Demonstrations performed with the patient related to the use of these aids.
Reference Box 27-1 for sample documentation formats.
Factors to Teach the Patient (1 of 2)
Visual Aids:
Utilize a disclosing solution to visually illustrate the limitations of toothbrush access in cleaning the interdental area.
Biofilm Education:
Discuss biofilm accumulation on proximal tooth surfaces and the consequences of neglecting these areas for infection risk.
Factors to Teach the Patient (2 of 2)
Hands-on Demonstrations:
Provide practical demonstrations to show proper use of interdental aids in cleaning proximal tooth surfaces.
Encourage patients to demonstrate their understanding of the recommended aid usage.
Stress the importance of seeking professional guidance regarding new oral care products to ensure suitability.
Key Takeaways - Interdental Aids
Toothbrushing alone is inadequate in reaching interdental areas.
Daily interdental cleaning is fundamental to reducing gingivitis and managing biofilm.
The choice of cleaning device varies based on:
Embrasure type
Individual anatomy
Patient dexterity.
Evidence suggests that interdental brushes are often more effective than floss in wider spaces.
Floss is primarily effective for Type I embrasures where papillae are intact.
Adjunctive aids, such as stimulators and water flossers, provide essential support for special needs.
Tailored recommendations for interdental care constitute the standard of care according to the American Dental Hygienists' Association (ADHA) and Commission on Dental Accreditation (CODA).
ADA Seal of Acceptance
Established by the American Dental Association (ADA) in 1931.
Products bearing the seal have undergone thorough scientific testing for safety and effectiveness.
The seal indicates that the product complies with both ADA and FDA standards.
Aids patients in identifying evidence-based oral health products.

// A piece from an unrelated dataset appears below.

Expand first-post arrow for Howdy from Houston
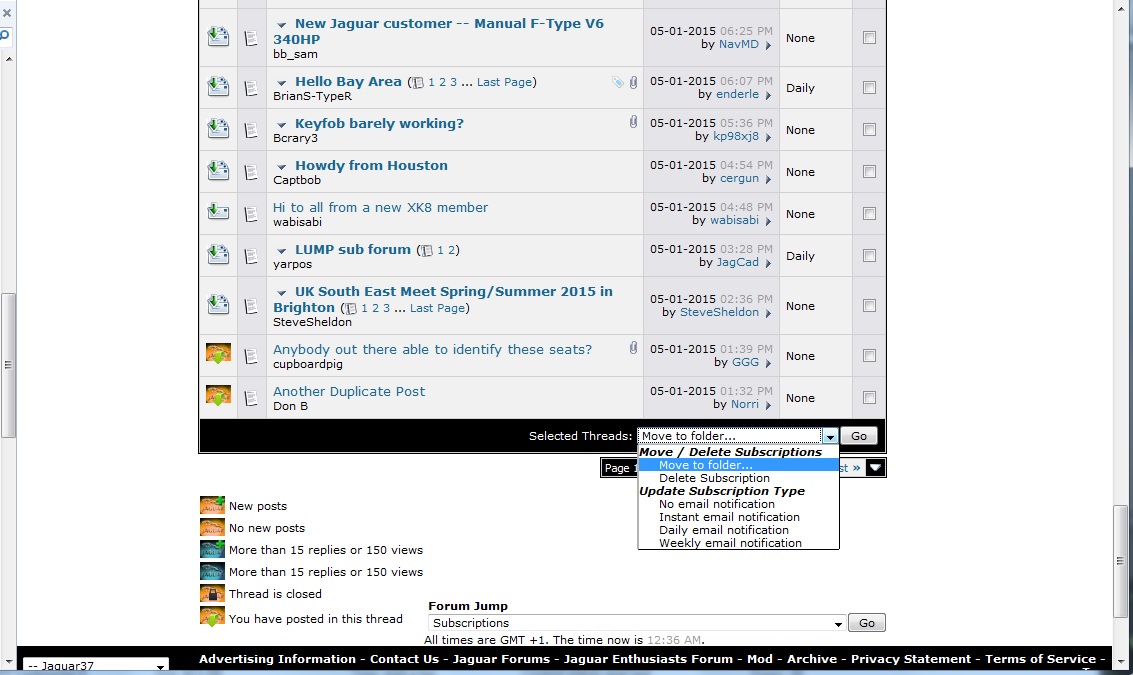The image size is (1133, 675). click(x=282, y=167)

Over 200 different products are certified with this seal.
Canadian Dental Association Seal of Acceptance (CDA Seal)
Independently validates specific oral health benefit claims made by products.
Manufacturers must present evidence for claims to be reviewed by expert opinions from the CDA.
The seal can be found on products like toothpaste, mouthwashes, toothbrushes, floss, and water flossers.
Aids both consumers and dental professionals in making informed choices about product effectiveness.
Highlights that claims verified by CDA Seal are reliable, though the absence of the seal does not always denote ineffectiveness, simply that the product has not undergone the review process.